僕がここで集中して神気を操らねば結界を維持できない。国を覆う結界を解除しない限り僕は戦えないのだ。カーイルを行かせて対処する以外に手はなかった。
あれを放置すれば、身動きが取れないこちらへ攻撃してくる危険性があったからだ。
遠方からでもカーイルが何者かにやられたのは見て分かった。
正体は分からないが天使に相当する神気を持っており、その神気の質はカーイルのものに酷似していた。
デシオンが作り出した何かか?
こちらへと向かってくるのかと思いきやデタラメに結界の上を走り始めた。
直接狙われなかったことに僕が一瞬安堵したことは確かだ。だがその目的が結界の破壊だとすぐに分かって僕は動揺を隠せないでいた。
一人では魔力の炎に対抗しながら結界を維持するのがやっとだというのに、それを外側から攻撃されてはたまらない。

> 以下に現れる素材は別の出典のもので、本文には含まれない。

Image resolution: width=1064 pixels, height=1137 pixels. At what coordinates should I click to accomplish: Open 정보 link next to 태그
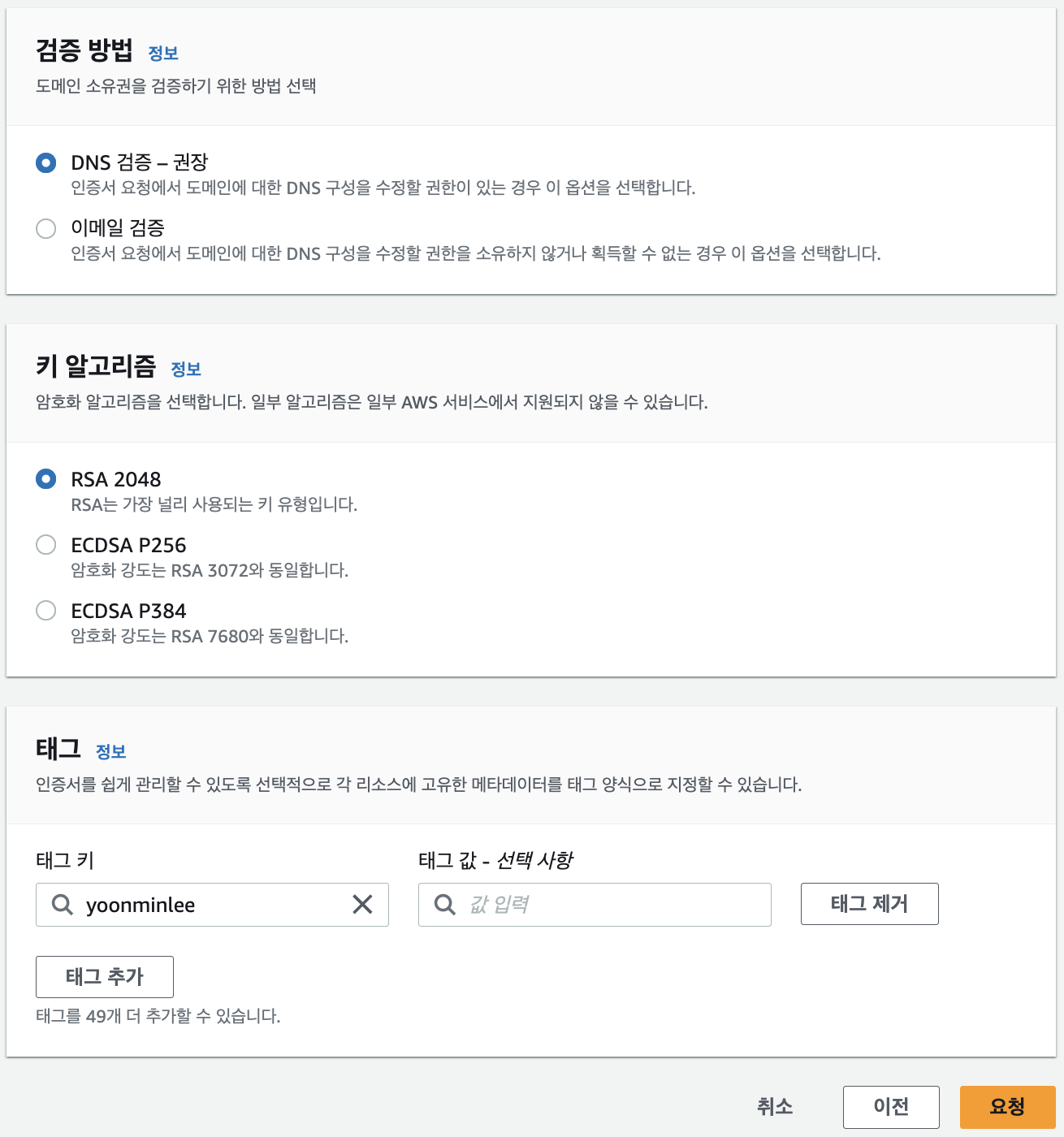(x=111, y=752)
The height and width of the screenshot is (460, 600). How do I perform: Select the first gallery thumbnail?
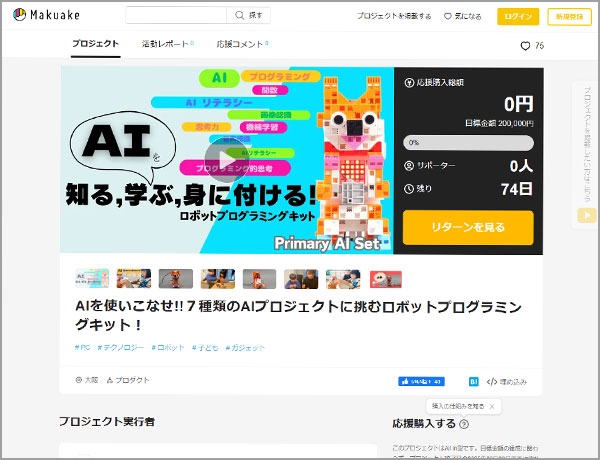[x=91, y=279]
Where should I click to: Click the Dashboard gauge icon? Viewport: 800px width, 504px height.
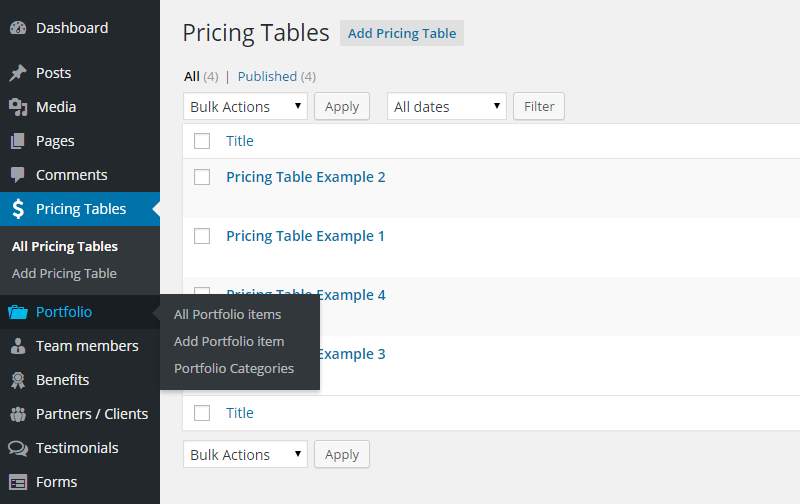pos(17,28)

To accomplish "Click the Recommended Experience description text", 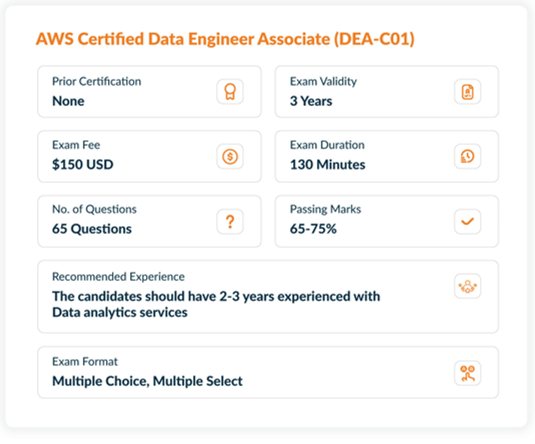I will [216, 304].
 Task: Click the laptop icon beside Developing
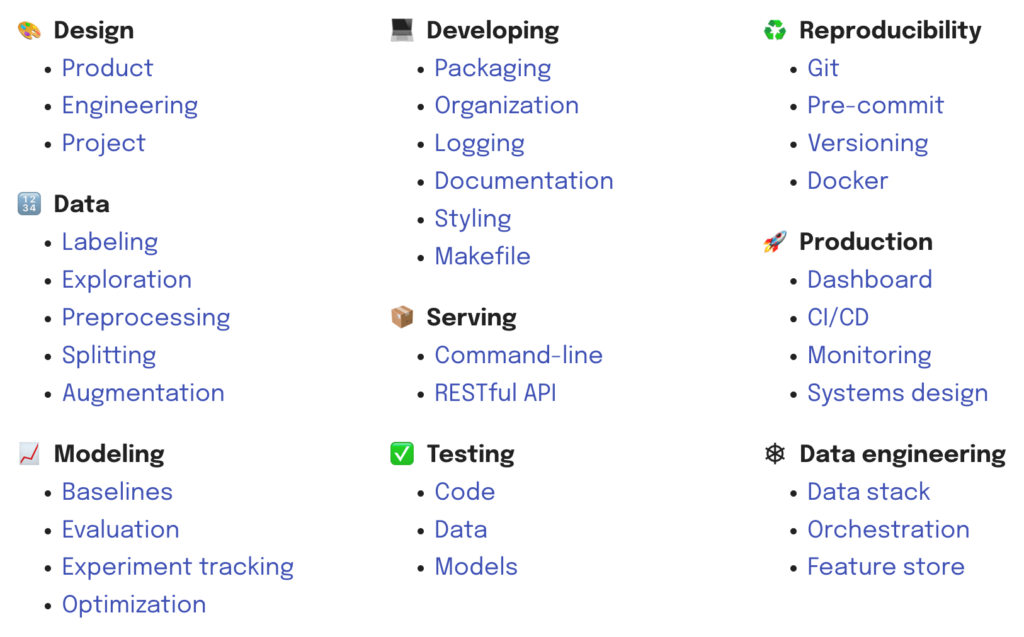[402, 30]
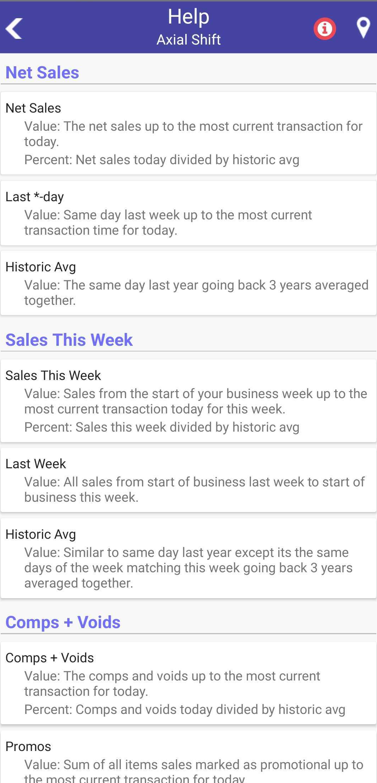Click Percent: Comps and voids today line
Viewport: 377px width, 783px height.
(x=185, y=710)
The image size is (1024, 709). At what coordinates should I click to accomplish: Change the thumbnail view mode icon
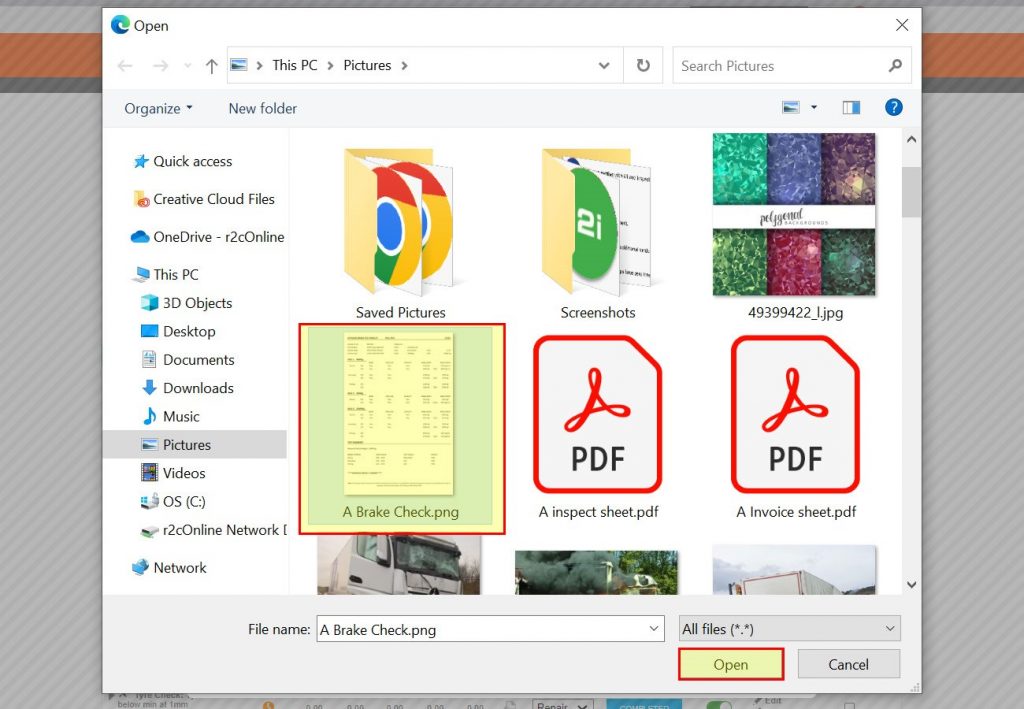[791, 106]
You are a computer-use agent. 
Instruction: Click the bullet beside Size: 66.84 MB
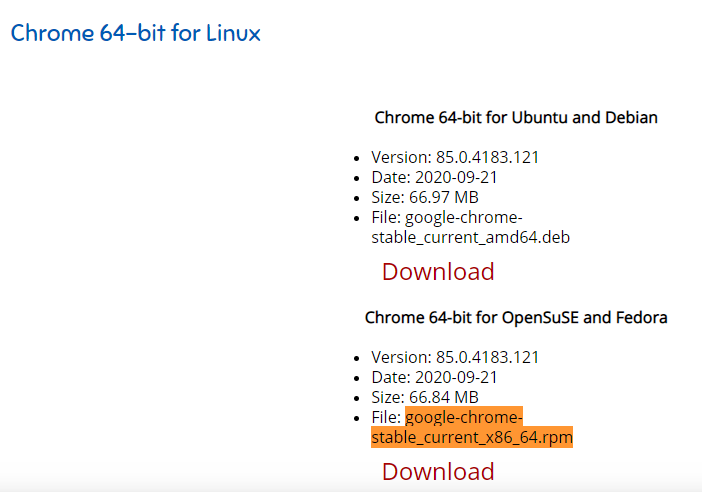356,398
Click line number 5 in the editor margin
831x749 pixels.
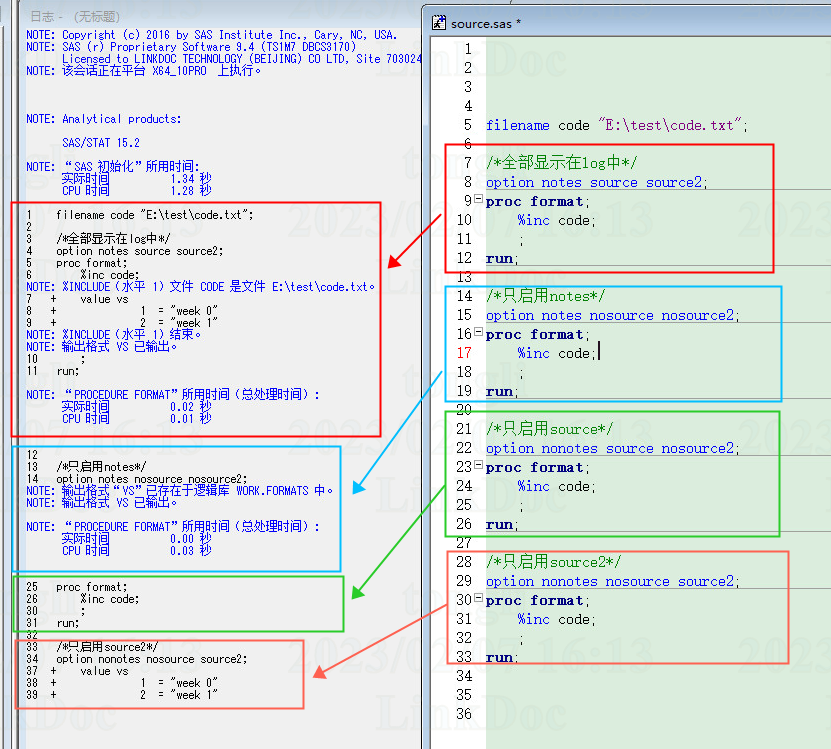467,125
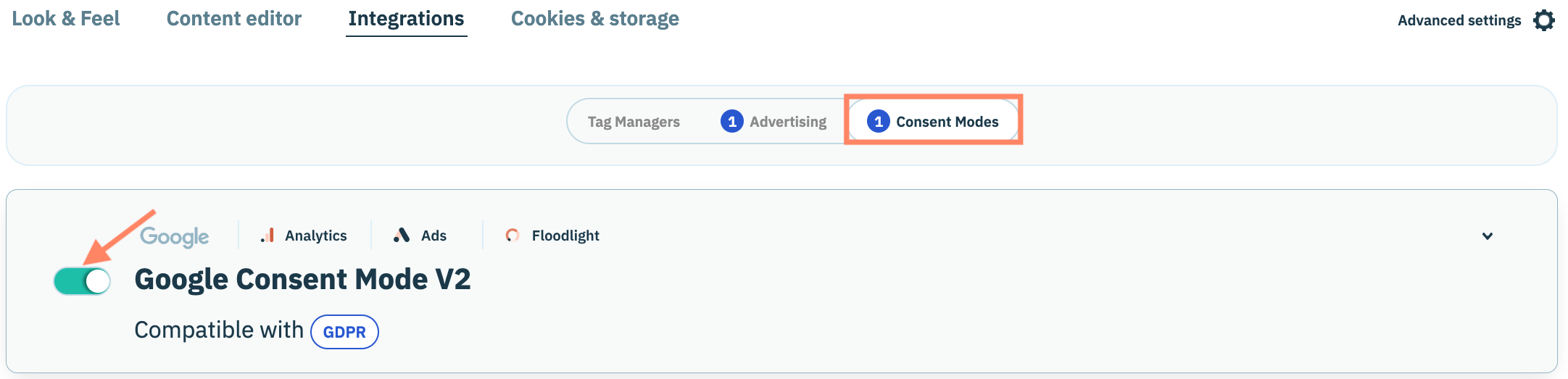Switch to the Advertising sub-tab label
Viewport: 1568px width, 379px height.
pyautogui.click(x=788, y=122)
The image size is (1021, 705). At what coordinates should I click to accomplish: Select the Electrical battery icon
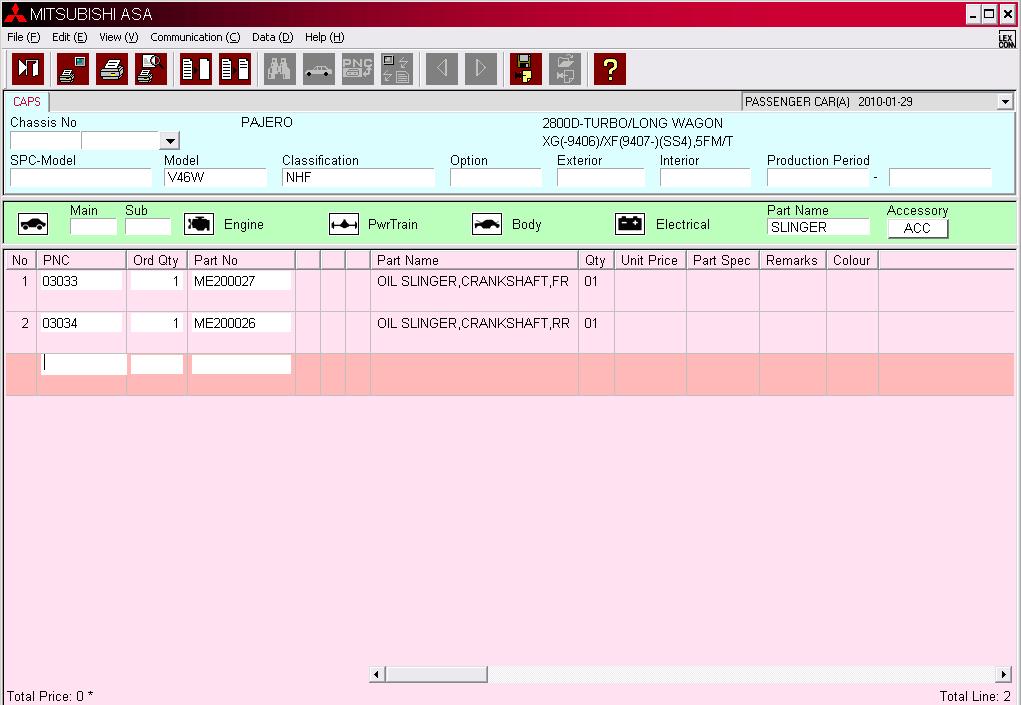(x=630, y=225)
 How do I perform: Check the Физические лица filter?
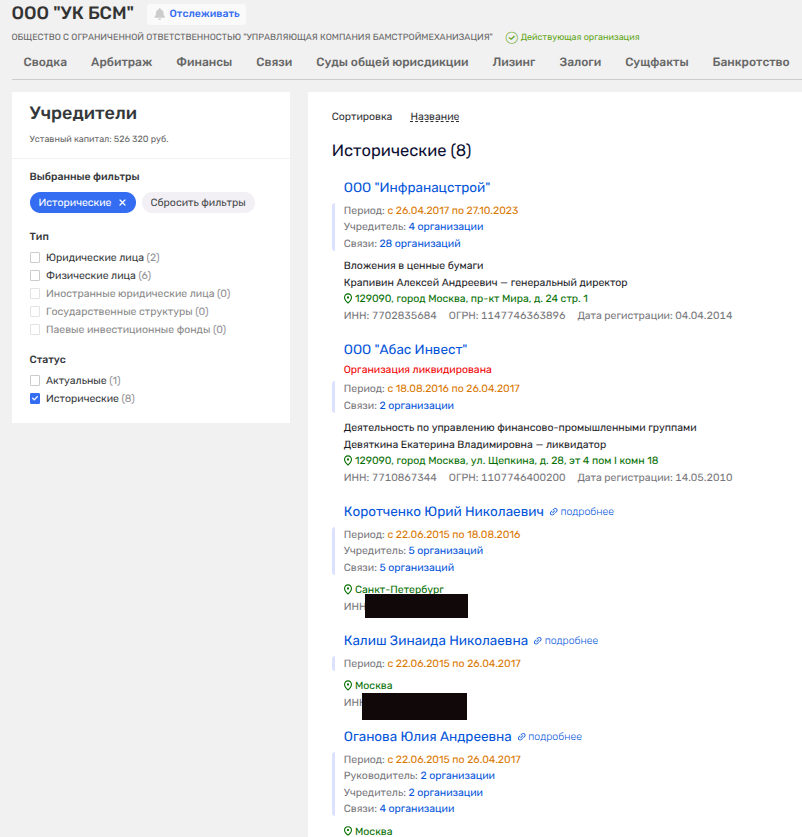(x=35, y=276)
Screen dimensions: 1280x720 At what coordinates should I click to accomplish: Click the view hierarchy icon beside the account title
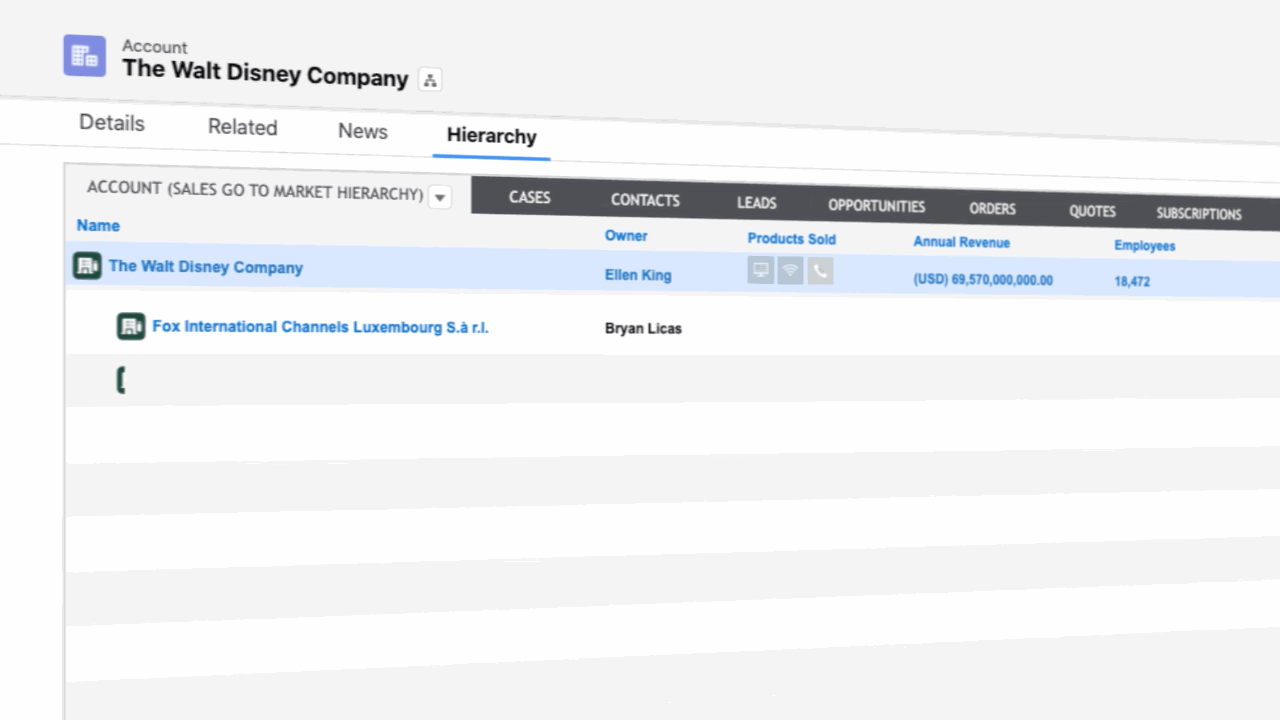[x=430, y=80]
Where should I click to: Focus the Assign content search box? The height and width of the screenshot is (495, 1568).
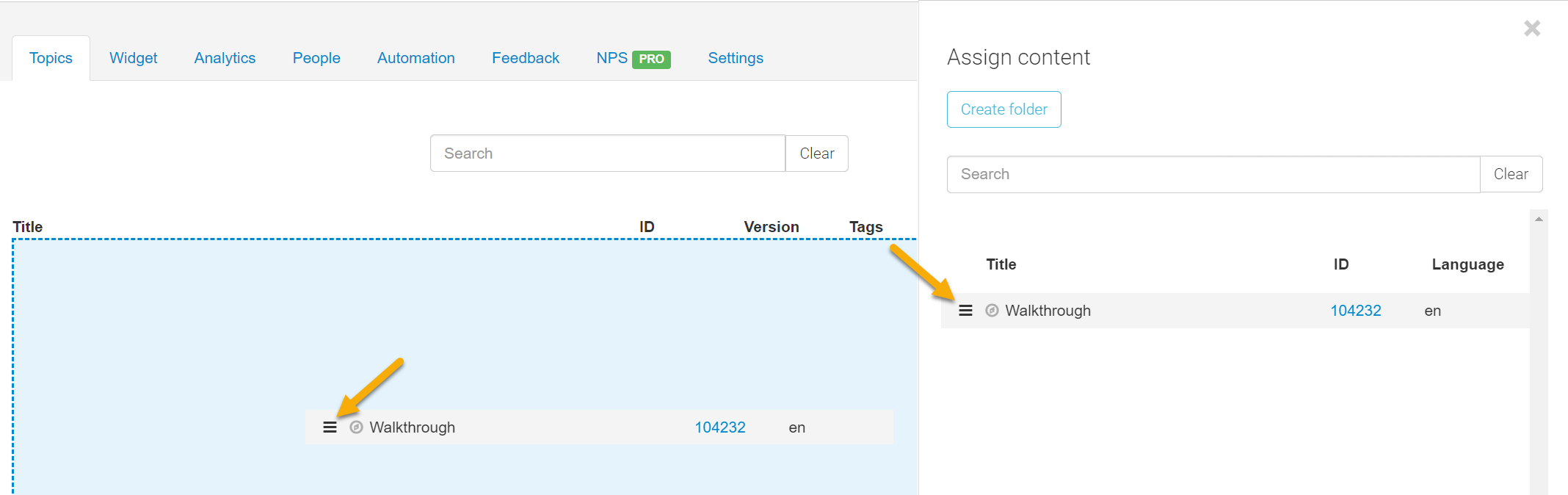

カーイルがやられた相手に団員たちを向かわせたところで止められるわけがない。
結界が崩壊を始めて炎に呑まれ始める。
「撤退だ! 撤退するぞ! カーイルを回収して総員、船へ乗り込め!」
僕はそう叫んだが、それに従う者はいなかった。
違和感を覚えて、僕は辺りを見渡す。
従わないのは当然だ。
団員たちは持ち場に着いたまま、そこで倒れて全員死亡していた。
感じ取れる神気の気配から、すでに生きていないことが明白だった。
「一体、何が……?」
あの謎の神気の化け物が殺したのか? いや、そんな気配はなかった。
それにあまりに手際が良すぎる。
僕があの化け物に気をとられている少しの間に全員を殺したことになる。
「もしかしたらお前たちなら憤怒の悪魔を倒してくれるかと期待して、泳がせておいたのだが買いかぶりすぎたようだな」
そう告げた男が僕の背後にいた。
見知った声。見知った顔。
レティアの父でベルメール枢機卿の護衛を務める男。クレアーゴ・ミーシェの姿がそこにあった。
彼は短剣を振るって僕へと接近する。
結界による防御どころか回避も間に合わない。
確実に僕の心臓と神核を狙った一撃が迫る。
ぐちゅり……。
肉をえぐり血が染み出す嫌な音がした。
僕をかばって胸を刺されたレティアの姿がそこにはあった。
レティアの仮面が床に落ちて乾いた音を立てる。久しぶりに見るレティアは中性的な顔つきで、美しい黒髪を頭の後ろで束ねていた。そしてその口からは一筋の血が流れ落ちている。
「何をしているんだぁあああああ!!!」
僕は思わず叫びながらも、僕とレティアを中心に球状の防御結界を作り出した。
クレアーゴがそれに巻き込まれればその体が結界で分断される位置にいたはずだが、その姿は消えていた。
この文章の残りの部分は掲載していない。